*** Data for this task Section Begins ***

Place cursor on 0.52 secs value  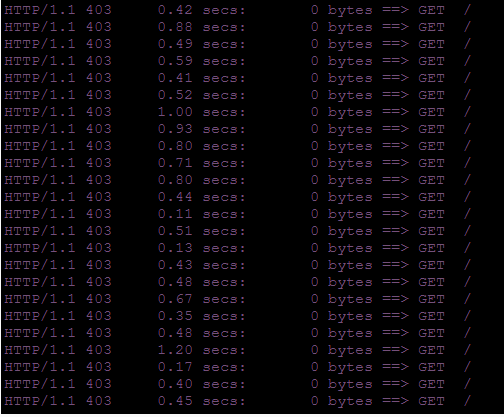coord(201,95)
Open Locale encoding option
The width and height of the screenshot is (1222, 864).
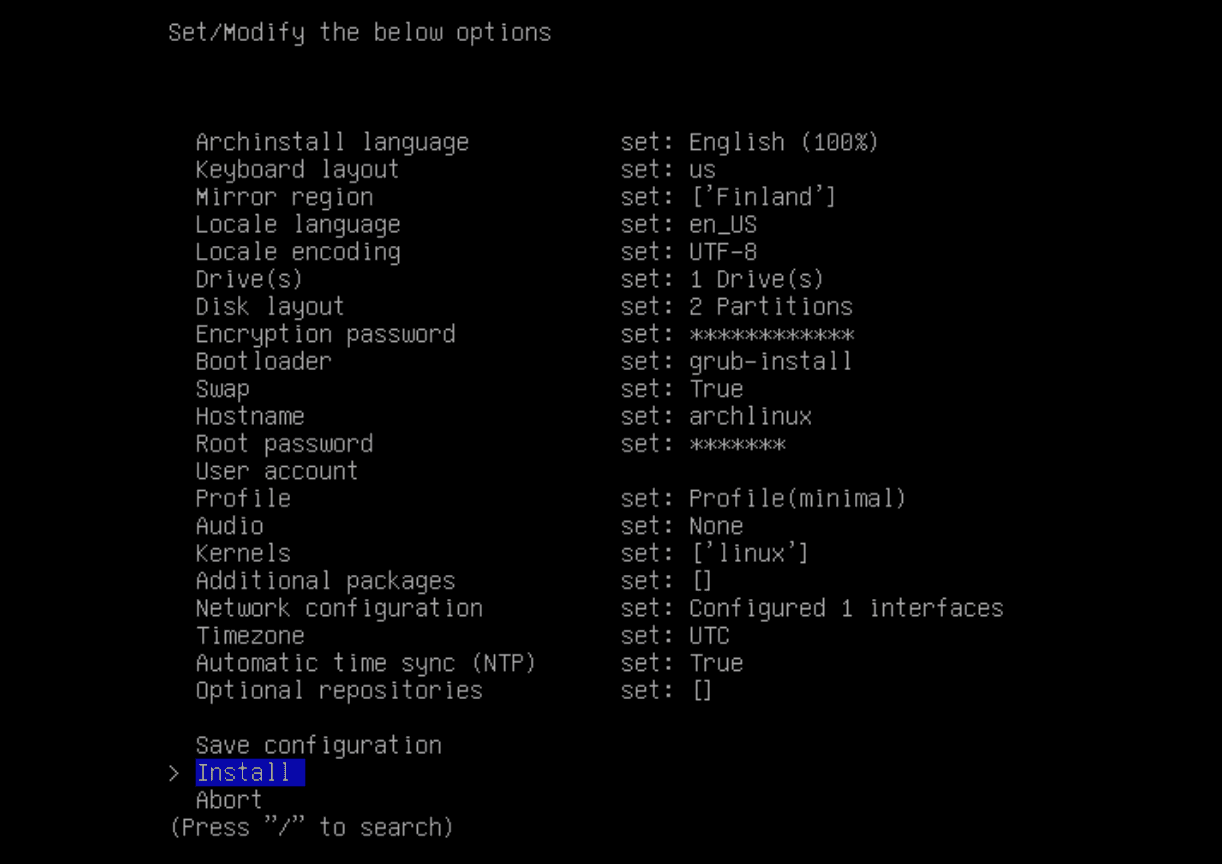[297, 252]
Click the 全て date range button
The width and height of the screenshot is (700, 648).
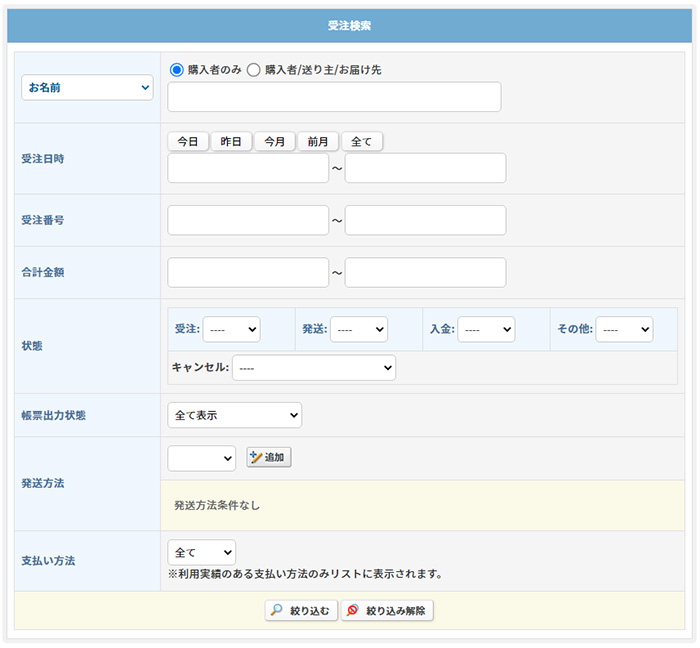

*** Data for this task Section Ends ***

▶ **Task instructions**: Your task is to copy word for word the lines from the line containing "The width and height of the screenshot is (1222, 864)." to the end of the listing, both included, and to drop any pictures.

▶ **Solution**:
The width and height of the screenshot is (1222, 864).
[297, 252]
Click the 全て date range button
The width and height of the screenshot is (700, 648).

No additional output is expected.